* [WHAT NEEDS TO BE DONE]: Turn the listing that follows into a numbered list, omitting any blank lines.

* [PROVIDED RECORDS]:
· · · ·
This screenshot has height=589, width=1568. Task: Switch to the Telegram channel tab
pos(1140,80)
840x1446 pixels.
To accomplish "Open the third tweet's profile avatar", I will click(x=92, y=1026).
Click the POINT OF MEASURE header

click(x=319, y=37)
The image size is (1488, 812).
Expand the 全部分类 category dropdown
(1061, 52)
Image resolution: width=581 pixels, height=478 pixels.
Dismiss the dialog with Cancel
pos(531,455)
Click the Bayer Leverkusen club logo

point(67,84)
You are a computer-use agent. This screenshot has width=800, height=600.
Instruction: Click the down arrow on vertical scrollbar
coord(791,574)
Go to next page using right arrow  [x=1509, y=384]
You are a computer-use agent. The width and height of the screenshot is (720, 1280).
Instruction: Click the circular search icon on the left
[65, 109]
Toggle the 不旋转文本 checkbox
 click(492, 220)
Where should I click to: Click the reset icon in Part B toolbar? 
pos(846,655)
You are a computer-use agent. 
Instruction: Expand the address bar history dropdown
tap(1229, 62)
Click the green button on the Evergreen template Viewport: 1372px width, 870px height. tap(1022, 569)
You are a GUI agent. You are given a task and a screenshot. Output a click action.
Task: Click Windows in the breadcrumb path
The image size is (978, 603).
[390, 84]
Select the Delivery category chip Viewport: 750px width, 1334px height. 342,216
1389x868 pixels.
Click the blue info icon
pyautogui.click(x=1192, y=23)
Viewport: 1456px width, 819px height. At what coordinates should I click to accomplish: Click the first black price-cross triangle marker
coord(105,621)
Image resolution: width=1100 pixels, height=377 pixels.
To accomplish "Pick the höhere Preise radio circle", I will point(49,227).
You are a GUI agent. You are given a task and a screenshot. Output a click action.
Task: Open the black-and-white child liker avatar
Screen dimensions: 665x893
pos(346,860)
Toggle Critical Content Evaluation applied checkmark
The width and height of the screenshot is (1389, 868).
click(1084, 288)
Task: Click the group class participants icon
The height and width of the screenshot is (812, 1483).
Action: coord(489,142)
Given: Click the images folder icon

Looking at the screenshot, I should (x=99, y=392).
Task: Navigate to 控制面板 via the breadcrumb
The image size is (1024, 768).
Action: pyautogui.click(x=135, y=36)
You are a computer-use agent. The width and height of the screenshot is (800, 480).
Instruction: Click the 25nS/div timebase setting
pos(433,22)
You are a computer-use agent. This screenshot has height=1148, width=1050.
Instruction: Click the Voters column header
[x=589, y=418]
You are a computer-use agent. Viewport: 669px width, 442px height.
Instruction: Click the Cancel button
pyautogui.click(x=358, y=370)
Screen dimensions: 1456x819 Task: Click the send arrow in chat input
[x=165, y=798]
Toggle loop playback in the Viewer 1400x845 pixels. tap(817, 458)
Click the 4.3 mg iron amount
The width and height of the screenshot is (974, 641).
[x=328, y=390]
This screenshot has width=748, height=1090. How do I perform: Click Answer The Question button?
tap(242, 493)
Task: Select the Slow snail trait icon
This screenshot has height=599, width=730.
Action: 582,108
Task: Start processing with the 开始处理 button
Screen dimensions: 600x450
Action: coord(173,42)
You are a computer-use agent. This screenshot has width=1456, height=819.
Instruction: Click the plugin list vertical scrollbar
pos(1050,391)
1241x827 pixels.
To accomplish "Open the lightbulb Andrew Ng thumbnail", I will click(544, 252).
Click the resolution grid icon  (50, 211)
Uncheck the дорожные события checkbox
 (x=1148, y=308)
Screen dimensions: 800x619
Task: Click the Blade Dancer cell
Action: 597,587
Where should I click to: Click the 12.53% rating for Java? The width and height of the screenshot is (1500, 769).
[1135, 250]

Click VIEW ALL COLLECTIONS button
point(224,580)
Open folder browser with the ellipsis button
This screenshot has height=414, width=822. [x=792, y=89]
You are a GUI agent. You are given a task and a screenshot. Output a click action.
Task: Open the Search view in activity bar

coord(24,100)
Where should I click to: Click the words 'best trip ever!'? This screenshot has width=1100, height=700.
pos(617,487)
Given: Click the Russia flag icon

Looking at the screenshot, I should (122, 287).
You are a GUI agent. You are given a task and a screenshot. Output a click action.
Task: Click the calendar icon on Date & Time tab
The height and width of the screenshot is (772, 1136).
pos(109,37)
· · · ·
* [THE OUTPUT]:
1. This screenshot has height=589, width=1568. Task: Switch to the Telegram channel tab
2. pos(1140,80)
3. 840x1446 pixels.
4. To accomplish "Open the third tweet's profile avatar", I will click(x=92, y=1026).
5. Click the POINT OF MEASURE header
6. click(x=319, y=37)
7. The image size is (1488, 812).
8. Expand the 全部分类 category dropdown
9. (1061, 52)
10. Image resolution: width=581 pixels, height=478 pixels.
11. Dismiss the dialog with Cancel
12. pos(531,455)
13. Click the Bayer Leverkusen club logo
14. point(67,84)
15. You are a computer-use agent. This screenshot has width=800, height=600.
16. Instruction: Click the down arrow on vertical scrollbar
17. coord(791,574)
18. Go to next page using right arrow  [x=1509, y=384]
19. You are a computer-use agent. The width and height of the screenshot is (720, 1280).
20. Instruction: Click the circular search icon on the left
21. [65, 109]
22. Toggle the 不旋转文本 checkbox
23.  click(492, 220)
24. Where should I click to: Click the reset icon in Part B toolbar? 
25. pos(846,655)
26. You are a computer-use agent. 
27. Instruction: Expand the address bar history dropdown
28. tap(1229, 62)
29. Click the green button on the Evergreen template Viewport: 1372px width, 870px height. tap(1022, 569)
30. You are a GUI agent. You are given a task and a screenshot. Output a click action.
31. Task: Click Windows in the breadcrumb path
32. The image size is (978, 603).
33. [390, 84]
34. Select the Delivery category chip Viewport: 750px width, 1334px height. 342,216
35. 1389x868 pixels.
36. Click the blue info icon
37. pyautogui.click(x=1192, y=23)
38. Viewport: 1456px width, 819px height. At what coordinates should I click to accomplish: Click the first black price-cross triangle marker
39. coord(105,621)
40. Image resolution: width=1100 pixels, height=377 pixels.
41. To accomplish "Pick the höhere Preise radio circle", I will point(49,227).
42. You are a GUI agent. You are given a task and a screenshot. Output a click action.
43. Task: Open the black-and-white child liker avatar
44. Screen dimensions: 665x893
45. pos(346,860)
46. Toggle Critical Content Evaluation applied checkmark
47. The width and height of the screenshot is (1389, 868).
48. click(1084, 288)
49. Task: Click the group class participants icon
50. The height and width of the screenshot is (812, 1483).
51. Action: coord(489,142)
52. Given: Click the images folder icon
53. Looking at the screenshot, I should (x=99, y=392).
54. Task: Navigate to 控制面板 via the breadcrumb
55. The image size is (1024, 768).
56. Action: pyautogui.click(x=135, y=36)
57. You are a computer-use agent. The width and height of the screenshot is (800, 480).
58. Instruction: Click the 25nS/div timebase setting
59. pos(433,22)
60. You are a computer-use agent. This screenshot has height=1148, width=1050.
61. Instruction: Click the Voters column header
62. [x=589, y=418]
63. You are a computer-use agent. Viewport: 669px width, 442px height.
64. Instruction: Click the Cancel button
65. pyautogui.click(x=358, y=370)
66. Screen dimensions: 1456x819 Task: Click the send arrow in chat input
67. [x=165, y=798]
68. Toggle loop playback in the Viewer 1400x845 pixels. tap(817, 458)
69. Click the 4.3 mg iron amount
70. The width and height of the screenshot is (974, 641).
71. [x=328, y=390]
72. This screenshot has width=748, height=1090. How do I perform: Click Answer The Question button?
73. tap(242, 493)
74. Task: Select the Slow snail trait icon
75. This screenshot has height=599, width=730.
76. Action: 582,108
77. Task: Start processing with the 开始处理 button
78. Screen dimensions: 600x450
79. Action: coord(173,42)
80. You are a computer-use agent. This screenshot has width=1456, height=819.
81. Instruction: Click the plugin list vertical scrollbar
82. pos(1050,391)
83. 1241x827 pixels.
84. To accomplish "Open the lightbulb Andrew Ng thumbnail", I will click(544, 252).
85. Click the resolution grid icon  (50, 211)
86. Uncheck the дорожные события checkbox
87.  (x=1148, y=308)
88. Screen dimensions: 800x619
89. Task: Click the Blade Dancer cell
90. Action: 597,587
91. Where should I click to: Click the 12.53% rating for Java? The width and height of the screenshot is (1500, 769).
92. [1135, 250]
93. Click VIEW ALL COLLECTIONS button
94. point(224,580)
95. Open folder browser with the ellipsis button
96. This screenshot has height=414, width=822. [x=792, y=89]
97. You are a GUI agent. You are given a task and a screenshot. Output a click action.
98. Task: Open the Search view in activity bar
99. coord(24,100)
100. Where should I click to: Click the words 'best trip ever!'? This screenshot has width=1100, height=700.
101. pos(617,487)
102. Given: Click the Russia flag icon
103. Looking at the screenshot, I should (122, 287).
104. You are a GUI agent. You are given a task and a screenshot. Output a click action.
105. Task: Click the calendar icon on Date & Time tab
106. The height and width of the screenshot is (772, 1136).
107. pos(109,37)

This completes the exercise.